Query streaming data

You can use Databricks to query streaming data sources using Structured Streaming. Databricks provides extensive support for streaming workloads in Python and Scala, and supports most Structured Streaming functionality with SQL.

The following examples demonstrate using a memory sink for manual inspection of streaming data during interactive development in notebooks. Because of row output limits in the notebook UI, you might not observe all data read by streaming queries. In production workloads, you should only trigger streaming queries by writing them to a target table or external system.

note

SQL support for interactive queries on streaming data is limited to notebooks running on all-purpose compute. You can also use SQL when you declare streaming tables in Databricks SQL or Lakeflow pipelines. See Streaming tables and Spark Declarative Pipelines.

Query data from streaming systems

Databricks provides streaming data readers for the following streaming systems:

Kafka
Kinesis
PubSub
Pulsar

You must provide configuration details when you initialize queries against these systems, which vary depending on your configured environment and the system you choose to read from. See Standard connectors in Lakeflow Connect.

Common workloads that involve streaming systems include data ingestion to the lakehouse and stream processing to sink data to external systems. For more on streaming workloads, see Structured Streaming concepts.

The following examples demonstrate an interactive streaming read from Kafka:

Python
SQL

Python
display(spark.readStream
  .format("kafka")
  .option("kafka.bootstrap.servers", "<server:ip>")
  .option("subscribe", "<topic>")
  .option("startingOffsets", "latest")
  .load()
)

SQL
SELECT * FROM STREAM read_kafka(
  bootstrapServers => '<server:ip>',
  subscribe => '<topic>',
  startingOffsets => 'latest'
);

Query a table as a streaming read

Databricks creates all tables using Delta Lake by default. When you perform a streaming query against a Delta table, the query automatically picks up new records when a version of the table is committed. By default, streaming queries expect source tables to contain only appended records. If you need to work with streaming data that contains updates and deletes, Databricks recommends using Lakeflow pipelines and AUTO CDC ... INTO. See The AUTO CDC APIs: Simplify change data capture with pipelines.

The following examples demonstrate performing an interactive streaming read from a table:

Python
SQL

Python
display(spark.readStream.table("table_name"))

SQL
SELECT * FROM STREAM table_name

Query data in cloud object storage with Auto Loader

You can stream data from cloud object storage using Auto Loader, the Databricks cloud data connector. You can use the connector with files stored in Unity Catalog volumes or other cloud object storage locations. Databricks recommends using volumes to manage access to data in cloud object storage. See Connect to data sources and external services.

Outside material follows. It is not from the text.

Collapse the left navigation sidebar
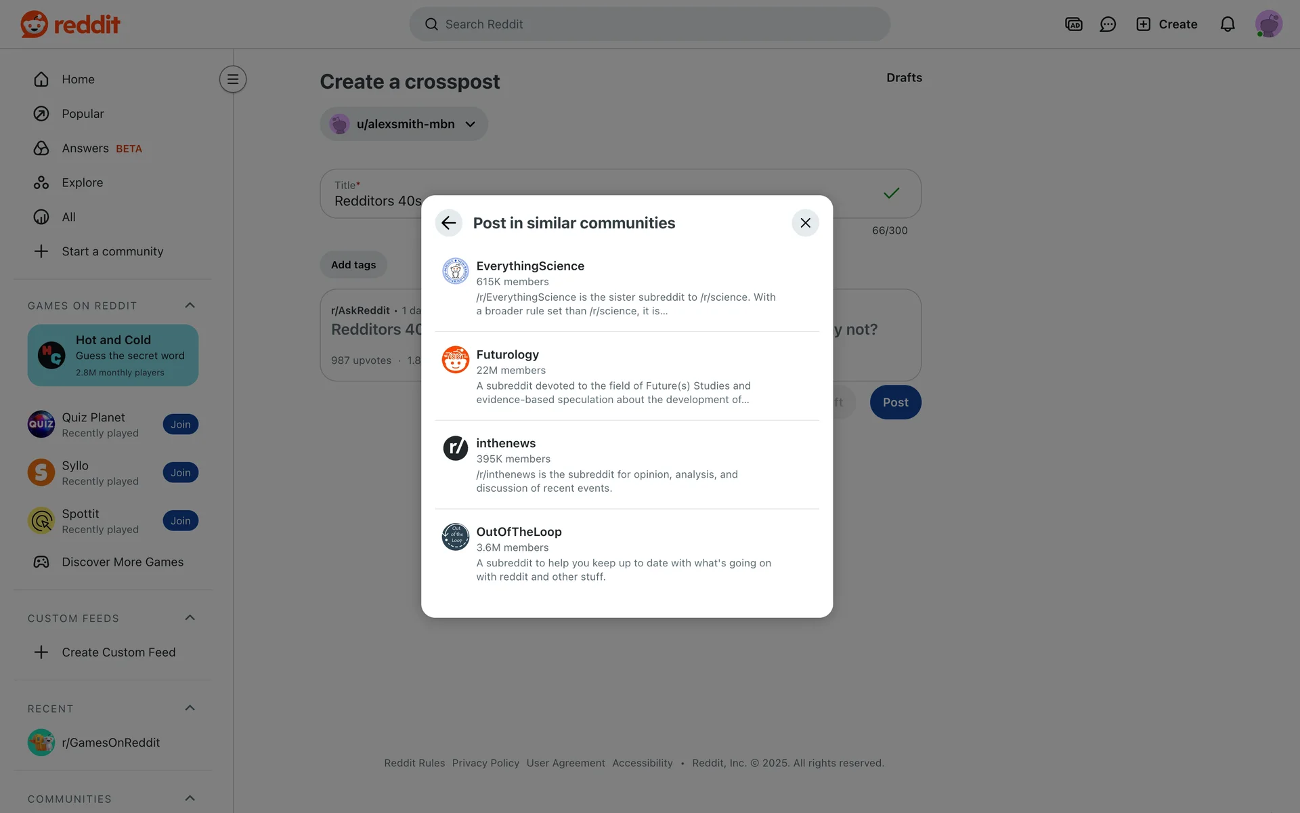1300x813 pixels. click(x=232, y=79)
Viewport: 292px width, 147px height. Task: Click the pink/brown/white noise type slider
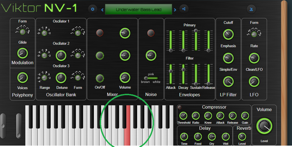click(151, 78)
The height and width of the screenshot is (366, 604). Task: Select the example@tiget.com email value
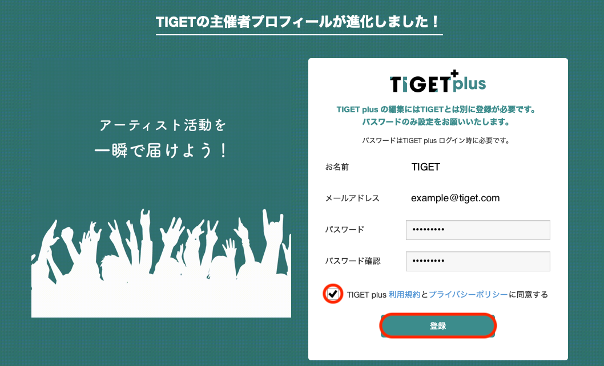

Databricks optimizes this connector for streaming ingestion of data in cloud object storage that is stored in popular structured, semi-structured, and unstructured formats. Databricks recommends storing ingested data in a nearly-raw format to maximize throughput and minimize potential data loss due to corrupt records or schema changes.

For more recommendations on ingesting data from cloud object storage, see Standard connectors in Lakeflow Connect.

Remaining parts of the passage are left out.